For each record that follows, give it back exactly, with no pictures included.

Dataset below:

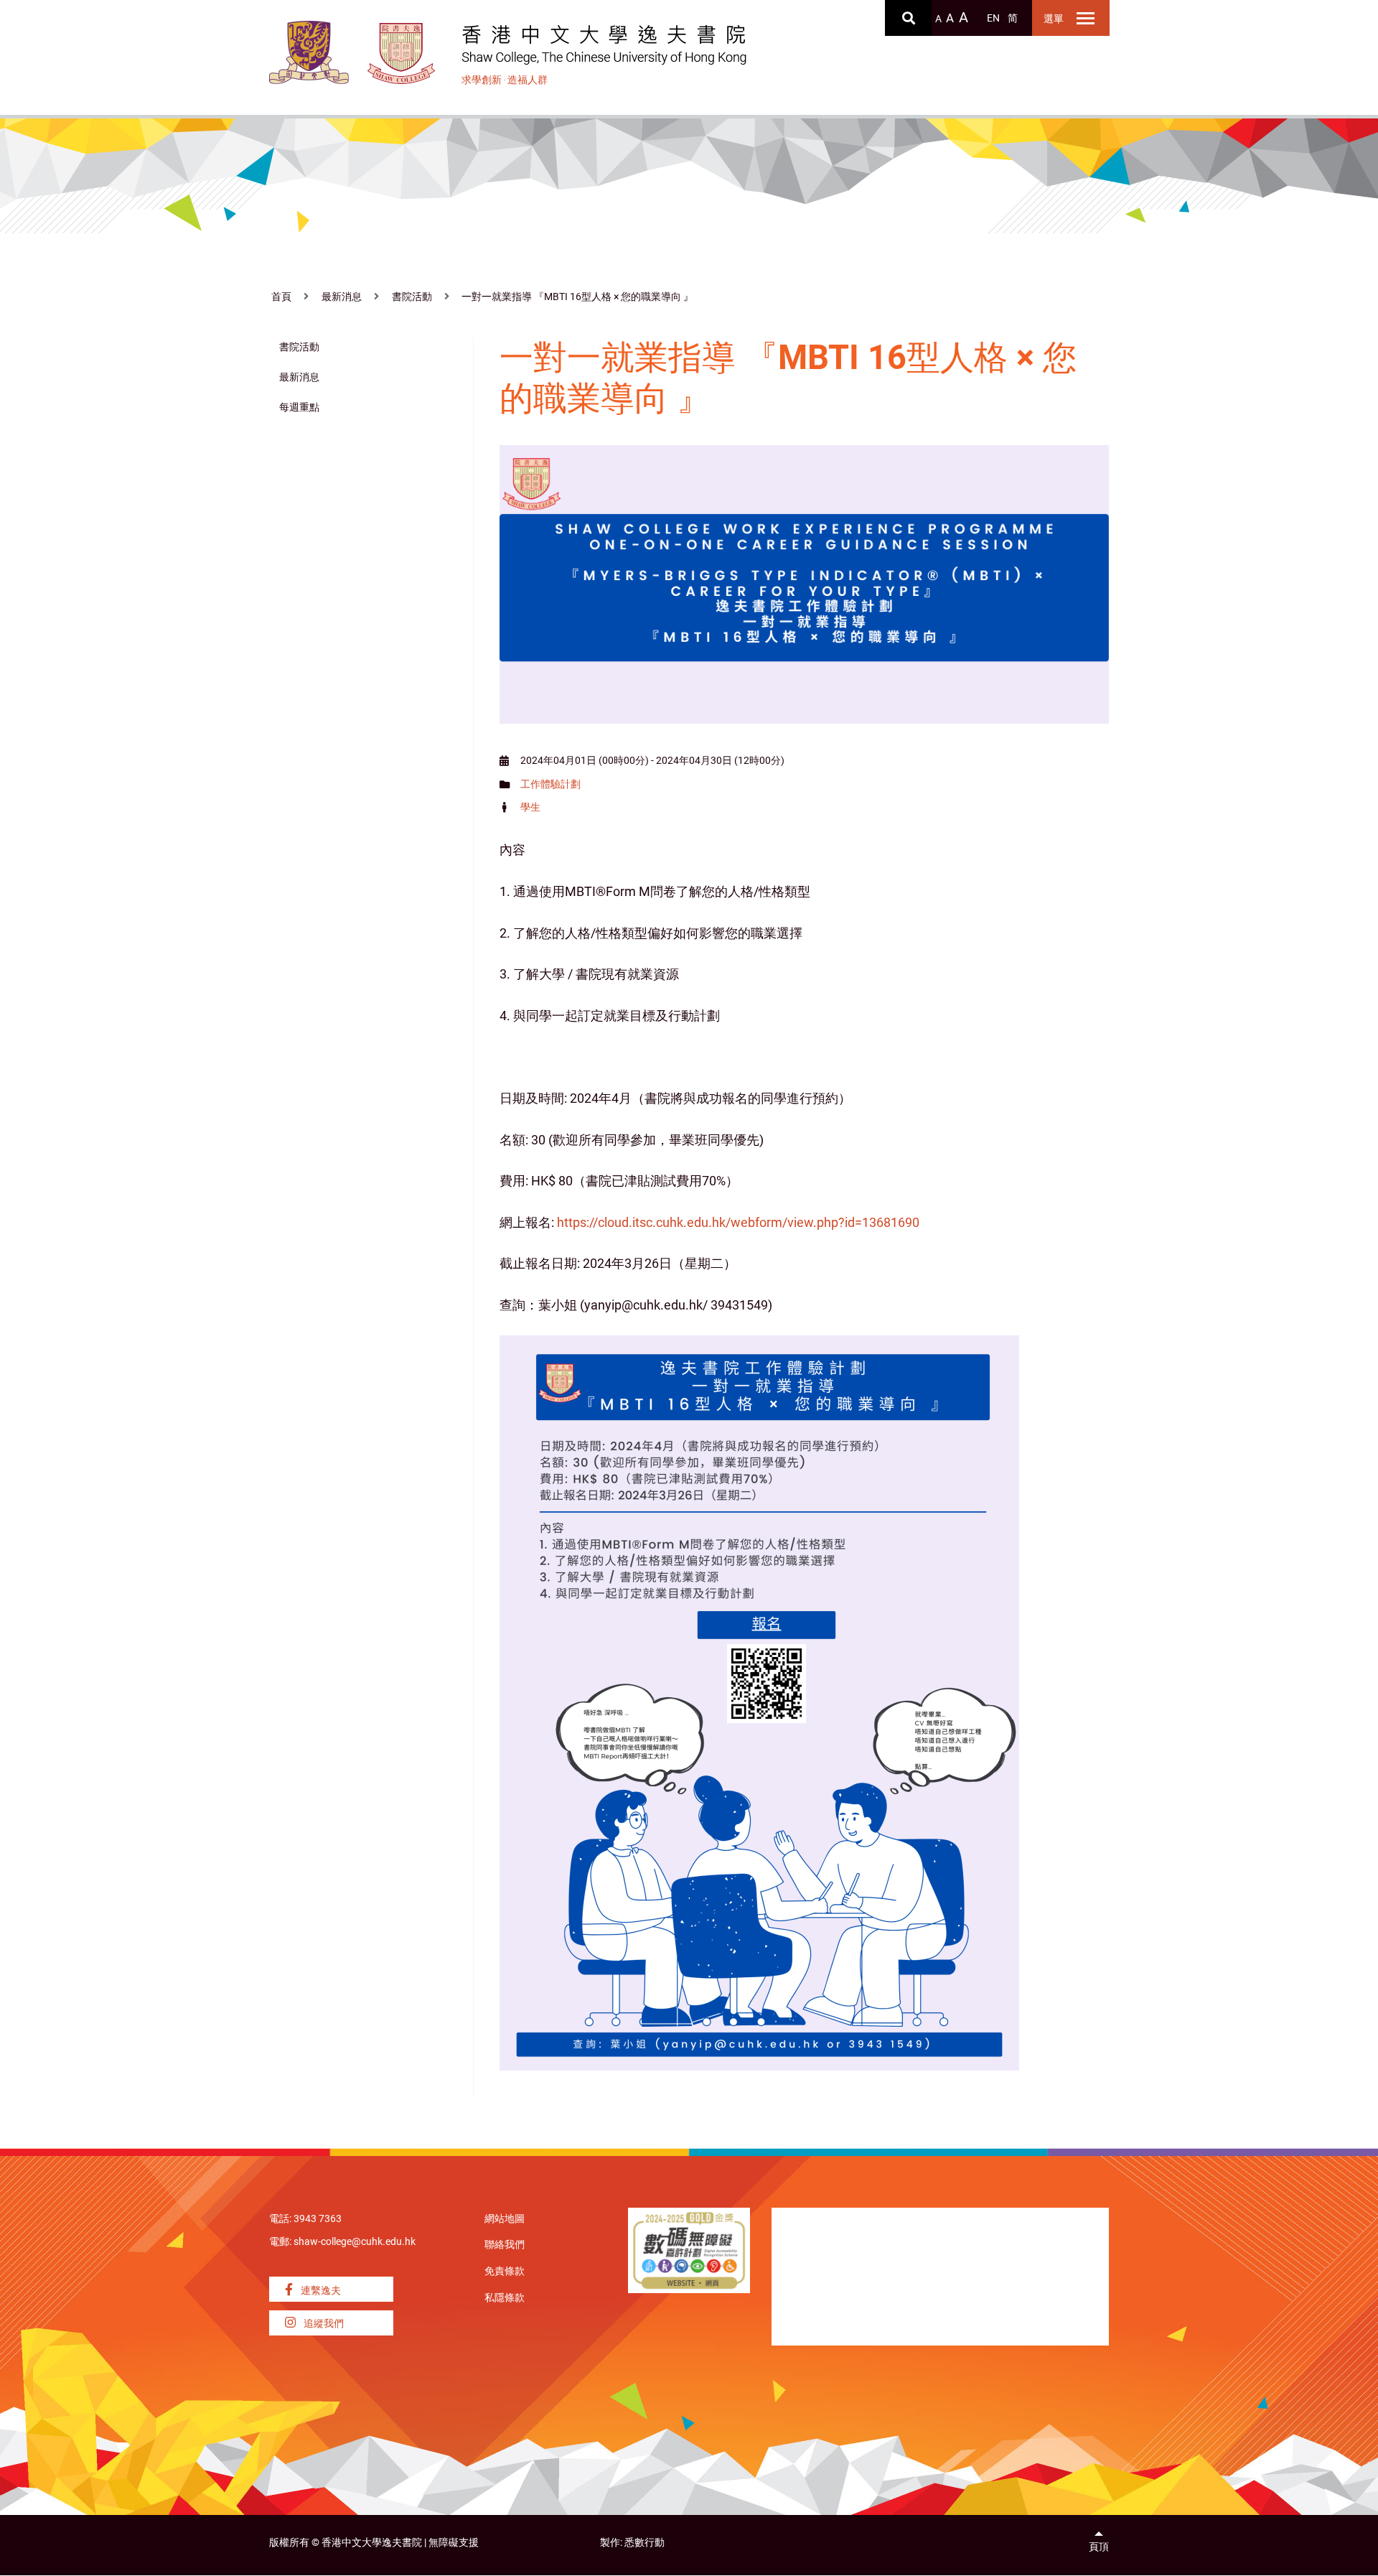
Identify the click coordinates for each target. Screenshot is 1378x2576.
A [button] (938, 19)
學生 (530, 807)
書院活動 (412, 297)
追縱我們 (322, 2324)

End of Dataset.

Solution ->
Identify the click coordinates for each target. Screenshot is 1378x2576.
A [button] (938, 19)
學生 (530, 807)
書院活動 (412, 297)
追縱我們 (322, 2324)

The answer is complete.